I received 2 damplifier pro door kits, a pair of speaker pads, a rattle mat, overkill pro, and a bottle of spray adhesive. What's also nice is that all the little tools were included as well, including a door clip removal tool, a razor with extra blades, and a roller. Excellent!

First, the stock dampening. Not bad, you can see there's a rubber padding added on top of the plastic weather shield.










I used an inexpensive accelerometer (www.digikey.com part number MSP1001-ND) to first measure the vibration in the door. I located the accelerometer just a few inches to the left of the door opening; an area subject to the most vibration from the speaker.

Next I applied the damplifier. This stuff is the thickest mat I've ever used, and was very easy to work with. 


















I also put the speaker pads in the door behind the drivers, albeit they were a bit higher due to this bar blocking the way. And of course I used about 5mm of modelling clay behind the mdf baffle to further decouple the driver from the door.


























Next I cut and applied the very thick pad of overkill pro (easily 3x as thick as the original oem mat), which appears to be a closed cell foam/rubber composite. Overkill pro is supposed to help reduce higher frequency rattles and noise. Using the spray which is similar to 3m adhesive spray, I was able to put the pad onto the door securely with no hassles.










Lastly, I replaced the stock carpet padding on my door with some rattle mat. 










All in all, I spent about 4 hrs to do both doors. Not bad. I definitely recommend having a sharp box cutter and some extra blades handy, as well as a pair of scissors. 

And here is a shot of the accelerometer mounted to my door:










So how effective was all this deadening? Let's take a look at what the accelerometer reported. Below is a cumulative spectral decay plot. In essense, it shows you the frequency AND time response on the same chart. 
Bear in mind the accelerometer is extremely sensitive, so there's quite a bit of extraneous noise that may not be audible.

Non-deadened response:










If you follow the time axis (z axis) you can see that at certain frequencies there's a very pronounced ridge indicating strong resonances and vibrations that continue long after the initial signal has stopped. The strongest one appears to be around 200hz, with not only the highest peak in the frequency domain, but the longest running ridge in the time domain indicating strong resonances in that region. 30hz to 60hz also appears to be problematic. There's also quite a bit of low level noise above 1khz.

After deadening:










What an improvement in noise above 1khz (albeit noise that may not be readily audible)! The ridge at about 200hz is almost completely gone as well. Below 100hz we see a noticeable reduction in energy, however still problematic. The results are actually a bit better than the plot would indicate below 100hz, as sealing the door also dramatically increases bass output in this region. However, I don't think any dampening product of this nature can completely elminate the strong vibrations below 100hz at this level of output.

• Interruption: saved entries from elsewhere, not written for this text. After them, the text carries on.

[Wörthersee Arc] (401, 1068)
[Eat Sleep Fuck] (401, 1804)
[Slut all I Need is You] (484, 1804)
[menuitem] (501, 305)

Subjectively, I have to give Damplifier pro a big thumbs up. This is a very thick mat that's easy to work with and adheres well even in cold rainy weather (which I happened to be working in) and is odorless. It's obvious that it also has a dramatic impact (provided you seal the big holes in the door) of increasing bass output and almost eliminating all the audible rattles. Both Kevin K. and Dual700 had a chance to hear my midbass output and it was phenomenal.... enough to set the rear view mirror vibrating pretty hard.

As far as the speaker mat, I'm not entirely certain of it's effectiveness. It did change the sound a small bit, as in mildly reducing some haze in the midrange, but the effect was very subtle and could have been due to any number of other factors. Bear in mind though, that I could not locate the mat directly behind the driver.

The rattlepad and overkill pro though I have to say are quite effective. I could barely get my door panel back on, but audibly alot of the buzz and rattles disappeared.

All in all, I'm very happy with the results of my deadening project minus a few cuts and scrapes and sticky fingers


----------



## mathman (Jun 15, 2005)

Fantastic  

That's the first accelerometer test I've seen on a car door, so this is great info. I'm somewhat surprised how much was suppressed given the amount of material. I'm guessing to get rid of the last bit of bass resonance you need more mass in there. Still, very encouraging results.

My hat is off to you and the good people at Second Skin.


----------



## npdang (Jul 29, 2005)

It's very, very easy and cheap to do an accelerometer test of your doors. I used a full range chirp, but you could also excite the door with different kinds of signals to see what you get.


----------



## Weightless (May 5, 2005)

How many layers of the mat did you add? I would like to see how much multiple layers directly around the speaker helps with lowering the vibrations...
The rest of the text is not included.